Samuel looked at me then, his eyes sad, his expression conflicted. “Maybe my father’s God can help me find the answers I need. I have his bible. My mother gave it to me a long time ago, before she remarried. I told you she would read it sometimes. She believed it was true when she married my father. I don’t think she’s found any balance in trying to straddle both worlds.”

“But Samuel, you just said she was happy once, before your father died. Maybe the loss of balance came when she rejected your father’s God. She’s rejected both her traditions and her beliefs. She’s not embracing the Navajo way and shunning the other. She’s shunning them both. So she moved back to the reservation after your father died. So what? Living on a reservation doesn’t make you a Navajo.”

“What?” Samuel looked at me with something akin to shock widening his eyes and slackening his jaw. He grabbed my arm. “What did you just say? Say it again!”

“You don’t have to live on a reservation to be a Navajo?” I stammered, confused.

“You didn’t say it like that,” Samuel was shaking his head. “You said ‘living on a reservation doesn’t make you a Navajo.’”

“Right…so....?”

“So what does make a Navajo - is that what you’re saying?” It sounded more like a statement than a question

“Yeah, I guess so. What makes someone a Navajo, Samuel? What is it that defines a Navajo? Is it really where you live, the color of your skin, your moccasins, the turquoise you wear around your neck? What?”

Samuel was momentarily stumped. I was anxious to hear what his answer would be. I was a descendant of the Danes - and if someone asked me, I could tell them a little about my ancestry. But was I Danish? I’d never even been to Denmark. I didn’t speak the language. I didn’t know any Danish customs or traditions. It was just my lineage. I had a feeling being Navajo was a lot bigger than just heritage or ancestry.

Samuel struggled to answer. “Being Navajo is about blood....”

“Check,” I said smartly making a checkmark in the air. Samuel smiled and shook his head in pretend exasperation.

“Being Navajo is about language-”

“Check-”

“Being Navajo is about culture.”

“What about the culture?

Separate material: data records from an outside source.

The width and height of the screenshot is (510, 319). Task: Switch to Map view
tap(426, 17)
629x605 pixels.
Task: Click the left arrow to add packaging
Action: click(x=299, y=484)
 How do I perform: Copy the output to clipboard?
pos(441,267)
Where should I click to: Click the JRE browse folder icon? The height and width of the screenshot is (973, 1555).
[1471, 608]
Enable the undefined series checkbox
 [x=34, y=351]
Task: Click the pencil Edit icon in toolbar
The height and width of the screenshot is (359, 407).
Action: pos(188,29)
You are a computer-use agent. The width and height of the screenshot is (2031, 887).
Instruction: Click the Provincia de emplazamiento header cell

Can you still be a Navajo and not live in a hogan?”

“Some of the traditionalists might say no. The old medicine men don’t like some of the younger generation of hataali (medicine man) trying to modernize or change the old ways. But Grandma Yazzie says culture is teaching your children the customs, the traditions, and the stories that have been passed on through the generations. This goes back to language. If the younger generations are not taught the language, we lose the culture. There are no English translations for many of the Navajo words, they carry their own meaning. You lose the meaning, you might lose the lesson in the legend, and you lose your culture.”